*** Text passage ***

# Tax Auctions



## moonspinner (Jul 2, 2002)

There is a property - an acre with an old construction trailer - behind me that went up on county tax auction back in May. I have not seen anyone there in at least a few years and it is all grown up and neglected. The auction was back in May and the sign is still up. Do you think this means it is still unclaimed? I'd like to look into possibly purchasing but want to be sure I know what this involves. 
Who owns it? The owner? The county? What happens if no one has bid on it? Would the purchase price be taxes owed plus a bid and how would I know how much to bid?
I'll be checking into it next week. Thanks for any insight!


----------



## GTX63 (Dec 13, 2016)

There are folks who buy property at tax auctions expecting the mortgagor to pay the back taxes plus a percentage ie their profit.
The property could have been bought and is just sitting. It is also possible that it was never sold.
The county should have records of ownership and liens.
Once you know who holds title you'll know who to contact.


----------



## Alice In TX/MO (May 10, 2002)

In this county, and other counties that I am familiar with, the buyer pays the back taxes.


----------



## po boy (Jul 12, 2010)

Yes, the buyer pays the back taxes, but the owner has the right to buy it back in whatever time limit is set in that area.
Do a search something like this "dangyankee county NY property search" (  )and u should be able to look it up. Recent sales may not be recorded.


----------



## Wolf mom (Mar 8, 2005)

County Assessors office will have ownership records....most times you can just put in the address.


----------



## TnAndy (Sep 15, 2005)

Go to the property assessor office and the office that records deeds for your county, (called the Registrar of Deeds in TN) and ask. They can tell you if it sold, for how much, the current owner, and most any question you have.

*** Data provided ***

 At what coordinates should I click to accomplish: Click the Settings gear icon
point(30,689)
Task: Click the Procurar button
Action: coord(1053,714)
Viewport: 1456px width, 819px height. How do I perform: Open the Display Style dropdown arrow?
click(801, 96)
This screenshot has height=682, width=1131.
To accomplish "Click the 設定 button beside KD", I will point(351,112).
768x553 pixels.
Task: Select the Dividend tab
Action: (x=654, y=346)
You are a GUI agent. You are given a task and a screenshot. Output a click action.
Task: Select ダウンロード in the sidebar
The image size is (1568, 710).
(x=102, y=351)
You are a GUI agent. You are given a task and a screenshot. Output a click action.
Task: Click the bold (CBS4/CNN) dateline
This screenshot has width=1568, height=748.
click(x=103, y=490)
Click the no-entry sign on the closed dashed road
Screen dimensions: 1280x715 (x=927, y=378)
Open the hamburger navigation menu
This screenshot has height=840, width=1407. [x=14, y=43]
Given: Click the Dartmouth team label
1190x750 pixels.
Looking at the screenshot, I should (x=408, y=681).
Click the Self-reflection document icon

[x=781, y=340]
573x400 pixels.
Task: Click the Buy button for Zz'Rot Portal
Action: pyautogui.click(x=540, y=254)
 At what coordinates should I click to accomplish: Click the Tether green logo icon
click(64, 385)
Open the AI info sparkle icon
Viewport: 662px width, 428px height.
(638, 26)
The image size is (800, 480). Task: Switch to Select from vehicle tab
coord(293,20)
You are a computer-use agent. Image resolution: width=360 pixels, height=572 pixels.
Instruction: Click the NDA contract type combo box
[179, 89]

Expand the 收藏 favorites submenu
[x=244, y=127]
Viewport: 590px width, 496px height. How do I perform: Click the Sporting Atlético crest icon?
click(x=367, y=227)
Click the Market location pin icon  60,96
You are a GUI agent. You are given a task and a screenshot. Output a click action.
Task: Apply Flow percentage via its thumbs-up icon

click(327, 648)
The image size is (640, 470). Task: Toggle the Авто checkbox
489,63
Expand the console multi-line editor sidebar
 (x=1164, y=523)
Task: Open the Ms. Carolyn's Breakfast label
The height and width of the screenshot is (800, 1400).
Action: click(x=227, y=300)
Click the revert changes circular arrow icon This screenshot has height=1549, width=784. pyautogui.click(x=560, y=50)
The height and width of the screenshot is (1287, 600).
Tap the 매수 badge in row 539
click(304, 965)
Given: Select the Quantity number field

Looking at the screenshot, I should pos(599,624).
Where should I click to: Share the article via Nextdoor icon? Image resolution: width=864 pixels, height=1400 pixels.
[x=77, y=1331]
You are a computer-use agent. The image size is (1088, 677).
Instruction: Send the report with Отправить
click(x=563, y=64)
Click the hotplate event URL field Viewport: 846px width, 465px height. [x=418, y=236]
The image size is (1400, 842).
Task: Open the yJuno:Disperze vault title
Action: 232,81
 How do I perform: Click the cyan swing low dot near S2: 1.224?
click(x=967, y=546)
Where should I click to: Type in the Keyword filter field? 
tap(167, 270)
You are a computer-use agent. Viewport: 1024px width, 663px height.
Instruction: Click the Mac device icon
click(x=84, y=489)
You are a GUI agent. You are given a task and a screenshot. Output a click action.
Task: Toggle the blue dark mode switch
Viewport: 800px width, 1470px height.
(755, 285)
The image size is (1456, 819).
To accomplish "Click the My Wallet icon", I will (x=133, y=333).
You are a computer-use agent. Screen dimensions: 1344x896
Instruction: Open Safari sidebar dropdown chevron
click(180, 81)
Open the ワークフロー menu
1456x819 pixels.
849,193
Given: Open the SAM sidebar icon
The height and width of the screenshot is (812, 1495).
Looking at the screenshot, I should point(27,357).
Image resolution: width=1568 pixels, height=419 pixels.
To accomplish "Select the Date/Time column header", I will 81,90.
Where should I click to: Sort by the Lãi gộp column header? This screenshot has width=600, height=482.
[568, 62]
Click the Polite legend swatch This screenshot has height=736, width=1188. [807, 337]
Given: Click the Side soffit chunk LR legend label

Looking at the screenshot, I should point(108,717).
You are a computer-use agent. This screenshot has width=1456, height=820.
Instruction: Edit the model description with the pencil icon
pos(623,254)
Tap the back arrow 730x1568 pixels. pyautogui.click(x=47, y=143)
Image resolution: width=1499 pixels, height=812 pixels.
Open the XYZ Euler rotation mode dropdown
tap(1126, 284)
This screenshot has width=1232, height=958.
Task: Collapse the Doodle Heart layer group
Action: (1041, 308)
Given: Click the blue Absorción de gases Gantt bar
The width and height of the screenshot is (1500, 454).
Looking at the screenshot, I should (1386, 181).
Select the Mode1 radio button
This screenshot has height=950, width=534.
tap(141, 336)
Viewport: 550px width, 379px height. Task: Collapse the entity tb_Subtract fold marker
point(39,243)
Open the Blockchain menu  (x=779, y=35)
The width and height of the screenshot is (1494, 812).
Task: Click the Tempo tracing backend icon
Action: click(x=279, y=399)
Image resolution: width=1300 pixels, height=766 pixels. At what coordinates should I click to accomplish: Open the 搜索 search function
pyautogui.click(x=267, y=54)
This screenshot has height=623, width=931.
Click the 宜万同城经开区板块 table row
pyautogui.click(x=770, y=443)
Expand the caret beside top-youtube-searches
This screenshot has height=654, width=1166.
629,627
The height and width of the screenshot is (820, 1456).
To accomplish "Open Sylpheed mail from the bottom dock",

***

Exercise goal:
Copy the tax auction thread starting at "## Wolf mom" and ending at "question you have.", substituting "department" for every "office".

Reply to the exercise:
## Wolf mom (Mar 8, 2005)

County Assessors department will have ownership records....most times you can just put in the address.


----------



## TnAndy (Sep 15, 2005)

Go to the property assessor department and the department that records deeds for your county, (called the Registrar of Deeds in TN) and ask. They can tell you if it sold, for how much, the current owner, and most any question you have.